Reviso mi archivo documental y me topo, zas, con una serie de recientes informaciones sobre la paulatina y preocupante despoblación de Extremadura. Lo que a todos, mis queridos lectores, nos duele en el alma al ver cómo en el paso del tiempo, aquella tragedia migratoria de los años 50, 60, 70, parece que retoma el compás en estos años de la segunda década del siglo XXI. Al medio, el señor Cayo.

Ay, las estaciones ferroviarias extremeñas de las que tantos emigrantes partían… y siguen partiendo.

Entre esos artículos y reportajes periodísticos, por ejemplo, podemos destacar el titular del diario «Hoy«, del pasado 4 de febrero  que denunciaba que “La despoblación ya amenaza a las ciudades extremeñas”. En el mismo, firmado por Antonio J. Armero, se destaca que “el éxodo rural ya es también urbano en Extremadura” y hace hincapié, lo cual ya es un pésimo dato, en “que los pueblos se vayan quedando sin gente no es nuevo, pero sí que esto ocurra en Badajoz, Cáceres, Plasencia, Don Benito, Almendralejo, Villanueva de la Serena, Coria, Montijo, Olivenza, Villafranca de los Barros…”. Y, entonces, me he acordado del señor Cayo, el protagonista de una excepcional  novela de Miguel Delibes.

Un dato verdaderamente tan dramático como desolador, que seguimos los estudiosos del tema demográfico y popular extremeño, con cifras que vuelven a preocupar en todos los ambientes sociales, aunque quizás, tal vez, acaso, los estamentos oficiales de la Administración extremeña, por unas u otras causas, no resulten muy eficaces en sus capacidades operativas.

Al menos, si se nos permite, a la vista de unos datos tan continuistas con aquella hemorragia migratoria de la segunda mitad pasado del siglo pasado.

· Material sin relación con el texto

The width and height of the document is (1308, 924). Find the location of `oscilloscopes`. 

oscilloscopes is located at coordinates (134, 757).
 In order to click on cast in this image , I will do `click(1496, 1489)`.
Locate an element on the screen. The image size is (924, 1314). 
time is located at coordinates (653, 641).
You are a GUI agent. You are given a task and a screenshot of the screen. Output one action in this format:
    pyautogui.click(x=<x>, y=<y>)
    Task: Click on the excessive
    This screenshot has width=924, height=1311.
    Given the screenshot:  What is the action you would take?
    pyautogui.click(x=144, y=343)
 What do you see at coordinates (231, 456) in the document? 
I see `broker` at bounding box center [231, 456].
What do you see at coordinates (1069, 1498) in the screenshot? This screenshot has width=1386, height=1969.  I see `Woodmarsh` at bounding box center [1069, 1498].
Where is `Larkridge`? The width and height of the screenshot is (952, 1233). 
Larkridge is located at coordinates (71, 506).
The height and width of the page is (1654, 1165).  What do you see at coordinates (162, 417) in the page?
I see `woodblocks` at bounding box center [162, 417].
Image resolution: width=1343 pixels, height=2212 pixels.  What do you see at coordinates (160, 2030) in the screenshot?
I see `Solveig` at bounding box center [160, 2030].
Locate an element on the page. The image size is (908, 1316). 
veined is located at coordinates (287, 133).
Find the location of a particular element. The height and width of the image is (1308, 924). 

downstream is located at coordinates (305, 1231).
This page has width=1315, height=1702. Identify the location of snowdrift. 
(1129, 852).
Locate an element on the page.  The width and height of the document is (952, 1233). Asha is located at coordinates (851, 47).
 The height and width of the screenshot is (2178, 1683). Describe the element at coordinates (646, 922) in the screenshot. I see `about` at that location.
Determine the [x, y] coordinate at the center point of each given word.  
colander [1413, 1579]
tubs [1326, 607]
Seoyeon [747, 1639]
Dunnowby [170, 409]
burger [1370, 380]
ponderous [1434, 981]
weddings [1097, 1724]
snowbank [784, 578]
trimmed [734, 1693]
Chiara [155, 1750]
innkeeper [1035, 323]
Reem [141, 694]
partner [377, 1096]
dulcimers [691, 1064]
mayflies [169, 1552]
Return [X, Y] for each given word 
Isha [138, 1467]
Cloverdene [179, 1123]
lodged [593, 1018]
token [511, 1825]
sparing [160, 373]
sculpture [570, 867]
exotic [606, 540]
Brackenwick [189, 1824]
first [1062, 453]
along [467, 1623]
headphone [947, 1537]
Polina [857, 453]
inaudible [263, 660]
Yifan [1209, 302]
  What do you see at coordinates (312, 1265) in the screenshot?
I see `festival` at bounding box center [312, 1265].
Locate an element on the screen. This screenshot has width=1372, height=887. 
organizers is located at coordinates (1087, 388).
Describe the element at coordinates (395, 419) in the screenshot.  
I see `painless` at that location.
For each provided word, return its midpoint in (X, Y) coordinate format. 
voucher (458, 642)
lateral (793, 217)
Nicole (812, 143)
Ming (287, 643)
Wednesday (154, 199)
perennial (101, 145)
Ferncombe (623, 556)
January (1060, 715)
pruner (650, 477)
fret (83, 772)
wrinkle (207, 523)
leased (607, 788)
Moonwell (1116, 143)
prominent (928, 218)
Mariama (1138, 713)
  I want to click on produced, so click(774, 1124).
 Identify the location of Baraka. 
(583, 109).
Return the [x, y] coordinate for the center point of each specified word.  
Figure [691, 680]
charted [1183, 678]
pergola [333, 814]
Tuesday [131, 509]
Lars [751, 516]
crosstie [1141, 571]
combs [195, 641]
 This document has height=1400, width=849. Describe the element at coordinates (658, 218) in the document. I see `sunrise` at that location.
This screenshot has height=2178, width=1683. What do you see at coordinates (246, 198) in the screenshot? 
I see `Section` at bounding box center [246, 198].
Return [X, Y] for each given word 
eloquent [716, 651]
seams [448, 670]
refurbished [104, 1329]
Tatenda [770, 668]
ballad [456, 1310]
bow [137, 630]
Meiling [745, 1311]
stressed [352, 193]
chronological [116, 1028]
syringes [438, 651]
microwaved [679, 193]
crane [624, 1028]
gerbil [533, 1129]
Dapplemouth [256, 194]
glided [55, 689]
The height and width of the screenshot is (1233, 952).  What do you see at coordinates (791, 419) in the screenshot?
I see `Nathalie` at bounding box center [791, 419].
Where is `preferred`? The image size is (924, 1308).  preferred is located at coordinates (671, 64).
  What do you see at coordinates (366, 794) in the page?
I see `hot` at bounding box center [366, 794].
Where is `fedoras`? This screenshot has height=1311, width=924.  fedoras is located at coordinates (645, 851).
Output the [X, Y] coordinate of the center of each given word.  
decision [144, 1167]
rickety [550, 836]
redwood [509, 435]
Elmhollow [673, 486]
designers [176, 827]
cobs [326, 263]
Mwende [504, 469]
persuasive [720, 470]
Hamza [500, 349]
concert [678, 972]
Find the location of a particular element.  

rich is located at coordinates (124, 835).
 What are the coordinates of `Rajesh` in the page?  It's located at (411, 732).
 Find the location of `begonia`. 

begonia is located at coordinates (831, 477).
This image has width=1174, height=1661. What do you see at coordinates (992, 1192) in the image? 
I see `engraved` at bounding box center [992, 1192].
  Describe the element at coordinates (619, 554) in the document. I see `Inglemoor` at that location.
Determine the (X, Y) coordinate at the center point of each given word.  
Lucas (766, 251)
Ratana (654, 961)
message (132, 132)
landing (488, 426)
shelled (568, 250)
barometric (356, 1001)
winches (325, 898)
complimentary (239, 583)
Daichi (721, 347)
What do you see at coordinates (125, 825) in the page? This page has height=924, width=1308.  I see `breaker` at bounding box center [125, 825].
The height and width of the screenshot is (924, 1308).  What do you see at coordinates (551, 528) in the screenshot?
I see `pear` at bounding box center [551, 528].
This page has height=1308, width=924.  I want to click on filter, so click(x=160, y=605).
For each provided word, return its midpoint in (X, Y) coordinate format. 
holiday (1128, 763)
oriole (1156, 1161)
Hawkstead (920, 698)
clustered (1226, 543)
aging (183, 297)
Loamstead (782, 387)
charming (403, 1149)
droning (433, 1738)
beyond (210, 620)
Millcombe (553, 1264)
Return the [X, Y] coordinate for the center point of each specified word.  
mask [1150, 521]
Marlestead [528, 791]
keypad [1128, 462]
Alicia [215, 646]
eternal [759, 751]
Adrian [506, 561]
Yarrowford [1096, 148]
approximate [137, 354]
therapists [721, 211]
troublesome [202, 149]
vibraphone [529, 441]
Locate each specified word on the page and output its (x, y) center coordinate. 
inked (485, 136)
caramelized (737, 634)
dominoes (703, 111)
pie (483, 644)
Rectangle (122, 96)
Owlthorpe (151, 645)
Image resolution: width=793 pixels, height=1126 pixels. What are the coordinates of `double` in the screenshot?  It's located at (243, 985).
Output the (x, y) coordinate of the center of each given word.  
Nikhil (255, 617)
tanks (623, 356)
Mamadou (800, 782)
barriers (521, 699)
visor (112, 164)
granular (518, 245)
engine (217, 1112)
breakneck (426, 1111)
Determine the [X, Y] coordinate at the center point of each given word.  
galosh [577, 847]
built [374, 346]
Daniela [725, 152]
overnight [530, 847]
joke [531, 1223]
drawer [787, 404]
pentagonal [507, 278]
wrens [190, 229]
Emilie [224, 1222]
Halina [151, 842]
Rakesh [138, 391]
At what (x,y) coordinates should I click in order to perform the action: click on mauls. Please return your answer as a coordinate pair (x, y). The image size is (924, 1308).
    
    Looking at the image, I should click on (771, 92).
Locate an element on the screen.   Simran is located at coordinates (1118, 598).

Si bien, claro es, no con la extrema y sangrante gravedad de aquel entonces. Pero los datos migratorios de la Extremadura de hoy ya comienzan a ser alarmantes.

Y es que, sencillamente, la región extremeña, que en febrero último contaba, según se señala en dicha información, con 1.079.920 habitantes, lleva, ya, seis años continuados perdiendo población en el camino. Y, también, lo que parece más alarmante, que en el 2030, a la vuelta de la esquina, nuestra Comunidad contará con el doble de mayores de 64 años que menores de 16.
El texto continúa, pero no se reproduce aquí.